*TASK REQUIREMENTS*.
Line by line, retype the data exactly as it is given.

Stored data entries
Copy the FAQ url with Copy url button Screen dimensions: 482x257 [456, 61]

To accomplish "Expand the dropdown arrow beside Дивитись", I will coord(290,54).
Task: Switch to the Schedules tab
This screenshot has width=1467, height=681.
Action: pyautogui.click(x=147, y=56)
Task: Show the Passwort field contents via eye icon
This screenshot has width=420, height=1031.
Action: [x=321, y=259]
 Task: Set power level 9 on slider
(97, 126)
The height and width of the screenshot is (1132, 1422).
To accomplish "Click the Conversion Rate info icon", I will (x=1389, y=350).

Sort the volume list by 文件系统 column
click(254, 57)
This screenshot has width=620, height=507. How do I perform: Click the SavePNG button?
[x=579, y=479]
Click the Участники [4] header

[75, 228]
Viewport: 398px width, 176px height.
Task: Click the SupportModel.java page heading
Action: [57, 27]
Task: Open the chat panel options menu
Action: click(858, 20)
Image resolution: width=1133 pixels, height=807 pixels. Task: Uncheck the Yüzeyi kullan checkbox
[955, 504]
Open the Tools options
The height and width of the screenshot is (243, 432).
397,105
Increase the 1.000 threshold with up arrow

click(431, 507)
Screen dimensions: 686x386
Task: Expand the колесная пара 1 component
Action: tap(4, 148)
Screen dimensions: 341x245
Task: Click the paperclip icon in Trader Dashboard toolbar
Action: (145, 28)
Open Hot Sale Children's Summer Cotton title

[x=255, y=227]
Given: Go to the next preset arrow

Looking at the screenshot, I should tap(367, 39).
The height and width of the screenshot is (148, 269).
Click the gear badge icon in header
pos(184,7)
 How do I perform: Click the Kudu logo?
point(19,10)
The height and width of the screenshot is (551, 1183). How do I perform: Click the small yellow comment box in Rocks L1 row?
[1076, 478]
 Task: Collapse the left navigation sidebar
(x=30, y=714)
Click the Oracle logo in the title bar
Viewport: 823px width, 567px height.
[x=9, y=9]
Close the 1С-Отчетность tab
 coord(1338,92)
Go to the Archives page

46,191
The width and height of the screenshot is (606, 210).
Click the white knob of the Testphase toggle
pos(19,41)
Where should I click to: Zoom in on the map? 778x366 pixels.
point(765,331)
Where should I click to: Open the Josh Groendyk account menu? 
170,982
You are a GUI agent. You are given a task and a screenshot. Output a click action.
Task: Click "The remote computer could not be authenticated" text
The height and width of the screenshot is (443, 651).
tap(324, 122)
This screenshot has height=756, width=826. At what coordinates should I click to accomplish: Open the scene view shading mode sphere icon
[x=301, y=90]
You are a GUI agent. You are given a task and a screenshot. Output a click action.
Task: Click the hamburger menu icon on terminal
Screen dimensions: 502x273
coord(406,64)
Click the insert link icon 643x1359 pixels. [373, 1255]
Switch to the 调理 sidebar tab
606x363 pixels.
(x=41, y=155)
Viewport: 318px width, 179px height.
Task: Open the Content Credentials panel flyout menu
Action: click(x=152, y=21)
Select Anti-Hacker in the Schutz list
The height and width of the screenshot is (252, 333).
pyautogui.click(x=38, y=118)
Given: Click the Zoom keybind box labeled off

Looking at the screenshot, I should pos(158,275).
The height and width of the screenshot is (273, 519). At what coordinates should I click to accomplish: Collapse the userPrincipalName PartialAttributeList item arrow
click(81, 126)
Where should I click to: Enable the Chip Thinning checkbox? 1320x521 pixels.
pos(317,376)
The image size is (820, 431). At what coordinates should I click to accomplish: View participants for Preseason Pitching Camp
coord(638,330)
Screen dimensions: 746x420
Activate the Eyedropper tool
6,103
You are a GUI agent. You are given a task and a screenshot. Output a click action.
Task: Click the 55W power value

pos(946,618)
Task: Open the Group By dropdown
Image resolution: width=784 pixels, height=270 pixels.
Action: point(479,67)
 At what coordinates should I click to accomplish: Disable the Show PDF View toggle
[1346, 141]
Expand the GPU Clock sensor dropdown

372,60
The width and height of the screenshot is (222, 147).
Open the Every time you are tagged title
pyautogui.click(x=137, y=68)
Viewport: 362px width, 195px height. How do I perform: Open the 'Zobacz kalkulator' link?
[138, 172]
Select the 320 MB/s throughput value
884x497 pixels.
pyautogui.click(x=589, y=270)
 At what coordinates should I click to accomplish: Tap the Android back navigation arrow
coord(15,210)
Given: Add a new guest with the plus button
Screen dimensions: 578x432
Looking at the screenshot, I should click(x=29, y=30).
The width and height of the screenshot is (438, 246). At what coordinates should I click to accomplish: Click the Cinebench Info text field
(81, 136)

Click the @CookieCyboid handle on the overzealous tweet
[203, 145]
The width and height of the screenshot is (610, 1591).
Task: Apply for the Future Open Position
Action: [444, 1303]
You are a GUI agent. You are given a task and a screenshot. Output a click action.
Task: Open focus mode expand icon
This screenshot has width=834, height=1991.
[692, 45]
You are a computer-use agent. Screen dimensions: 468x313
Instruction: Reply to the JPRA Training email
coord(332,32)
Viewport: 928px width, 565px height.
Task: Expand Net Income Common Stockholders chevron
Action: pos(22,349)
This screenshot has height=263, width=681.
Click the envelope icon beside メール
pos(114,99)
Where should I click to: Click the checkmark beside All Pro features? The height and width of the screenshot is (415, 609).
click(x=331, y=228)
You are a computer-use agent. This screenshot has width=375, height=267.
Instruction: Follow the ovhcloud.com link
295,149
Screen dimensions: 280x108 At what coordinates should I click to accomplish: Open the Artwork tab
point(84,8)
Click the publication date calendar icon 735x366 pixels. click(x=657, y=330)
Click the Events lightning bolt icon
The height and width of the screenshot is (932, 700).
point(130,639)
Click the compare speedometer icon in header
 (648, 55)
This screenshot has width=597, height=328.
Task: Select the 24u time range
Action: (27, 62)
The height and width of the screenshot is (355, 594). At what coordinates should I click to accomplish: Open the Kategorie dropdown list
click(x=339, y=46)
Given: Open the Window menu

*EXPECTED OUTPUT*.
Copy the FAQ url with Copy url button Screen dimensions: 482x257 [456, 61]

To accomplish "Expand the dropdown arrow beside Дивитись", I will coord(290,54).
Task: Switch to the Schedules tab
This screenshot has width=1467, height=681.
Action: pyautogui.click(x=147, y=56)
Task: Show the Passwort field contents via eye icon
This screenshot has width=420, height=1031.
Action: [x=321, y=259]
 Task: Set power level 9 on slider
(97, 126)
The height and width of the screenshot is (1132, 1422).
To accomplish "Click the Conversion Rate info icon", I will (x=1389, y=350).

Sort the volume list by 文件系统 column
click(254, 57)
This screenshot has width=620, height=507. How do I perform: Click the SavePNG button?
[x=579, y=479]
Click the Участники [4] header

[75, 228]
Viewport: 398px width, 176px height.
Task: Click the SupportModel.java page heading
Action: [57, 27]
Task: Open the chat panel options menu
Action: click(858, 20)
Image resolution: width=1133 pixels, height=807 pixels. Task: Uncheck the Yüzeyi kullan checkbox
[955, 504]
Open the Tools options
The height and width of the screenshot is (243, 432).
397,105
Increase the 1.000 threshold with up arrow

click(431, 507)
Screen dimensions: 686x386
Task: Expand the колесная пара 1 component
Action: tap(4, 148)
Screen dimensions: 341x245
Task: Click the paperclip icon in Trader Dashboard toolbar
Action: (145, 28)
Open Hot Sale Children's Summer Cotton title

[x=255, y=227]
Given: Go to the next preset arrow

Looking at the screenshot, I should tap(367, 39).
The height and width of the screenshot is (148, 269).
Click the gear badge icon in header
pos(184,7)
 How do I perform: Click the Kudu logo?
point(19,10)
The height and width of the screenshot is (551, 1183). How do I perform: Click the small yellow comment box in Rocks L1 row?
[1076, 478]
 Task: Collapse the left navigation sidebar
(x=30, y=714)
Click the Oracle logo in the title bar
Viewport: 823px width, 567px height.
[x=9, y=9]
Close the 1С-Отчетность tab
 coord(1338,92)
Go to the Archives page

46,191
The width and height of the screenshot is (606, 210).
Click the white knob of the Testphase toggle
pos(19,41)
Where should I click to: Zoom in on the map? 778x366 pixels.
point(765,331)
Where should I click to: Open the Josh Groendyk account menu? 
170,982
You are a GUI agent. You are given a task and a screenshot. Output a click action.
Task: Click "The remote computer could not be authenticated" text
The height and width of the screenshot is (443, 651).
tap(324, 122)
This screenshot has height=756, width=826. At what coordinates should I click to accomplish: Open the scene view shading mode sphere icon
[x=301, y=90]
You are a GUI agent. You are given a task and a screenshot. Output a click action.
Task: Click the hamburger menu icon on terminal
Screen dimensions: 502x273
coord(406,64)
Click the insert link icon 643x1359 pixels. [373, 1255]
Switch to the 调理 sidebar tab
606x363 pixels.
(x=41, y=155)
Viewport: 318px width, 179px height.
Task: Open the Content Credentials panel flyout menu
Action: click(x=152, y=21)
Select Anti-Hacker in the Schutz list
The height and width of the screenshot is (252, 333).
pyautogui.click(x=38, y=118)
Given: Click the Zoom keybind box labeled off

Looking at the screenshot, I should pos(158,275).
The height and width of the screenshot is (273, 519). At what coordinates should I click to accomplish: Collapse the userPrincipalName PartialAttributeList item arrow
click(81, 126)
Where should I click to: Enable the Chip Thinning checkbox? 1320x521 pixels.
pos(317,376)
The image size is (820, 431). At what coordinates should I click to accomplish: View participants for Preseason Pitching Camp
coord(638,330)
Screen dimensions: 746x420
Activate the Eyedropper tool
6,103
You are a GUI agent. You are given a task and a screenshot. Output a click action.
Task: Click the 55W power value

pos(946,618)
Task: Open the Group By dropdown
Image resolution: width=784 pixels, height=270 pixels.
Action: point(479,67)
 At what coordinates should I click to accomplish: Disable the Show PDF View toggle
[1346, 141]
Expand the GPU Clock sensor dropdown

372,60
The width and height of the screenshot is (222, 147).
Open the Every time you are tagged title
pyautogui.click(x=137, y=68)
Viewport: 362px width, 195px height. How do I perform: Open the 'Zobacz kalkulator' link?
[138, 172]
Select the 320 MB/s throughput value
884x497 pixels.
pyautogui.click(x=589, y=270)
 At what coordinates should I click to accomplish: Tap the Android back navigation arrow
coord(15,210)
Given: Add a new guest with the plus button
Screen dimensions: 578x432
Looking at the screenshot, I should click(x=29, y=30).
The width and height of the screenshot is (438, 246). At what coordinates should I click to accomplish: Click the Cinebench Info text field
(81, 136)

Click the @CookieCyboid handle on the overzealous tweet
[203, 145]
The width and height of the screenshot is (610, 1591).
Task: Apply for the Future Open Position
Action: [444, 1303]
You are a GUI agent. You are given a task and a screenshot. Output a click action.
Task: Open focus mode expand icon
This screenshot has width=834, height=1991.
[692, 45]
You are a computer-use agent. Screen dimensions: 468x313
Instruction: Reply to the JPRA Training email
coord(332,32)
Viewport: 928px width, 565px height.
Task: Expand Net Income Common Stockholders chevron
Action: pos(22,349)
This screenshot has height=263, width=681.
Click the envelope icon beside メール
pos(114,99)
Where should I click to: Click the checkmark beside All Pro features? The height and width of the screenshot is (415, 609).
click(x=331, y=228)
You are a computer-use agent. This screenshot has width=375, height=267.
Instruction: Follow the ovhcloud.com link
295,149
Screen dimensions: 280x108 At what coordinates should I click to accomplish: Open the Artwork tab
point(84,8)
Click the publication date calendar icon 735x366 pixels. click(x=657, y=330)
Click the Events lightning bolt icon
The height and width of the screenshot is (932, 700).
point(130,639)
Click the compare speedometer icon in header
 (648, 55)
This screenshot has width=597, height=328.
Task: Select the 24u time range
Action: (27, 62)
The height and width of the screenshot is (355, 594). At what coordinates should I click to accomplish: Open the Kategorie dropdown list
click(x=339, y=46)
Given: Open the Window menu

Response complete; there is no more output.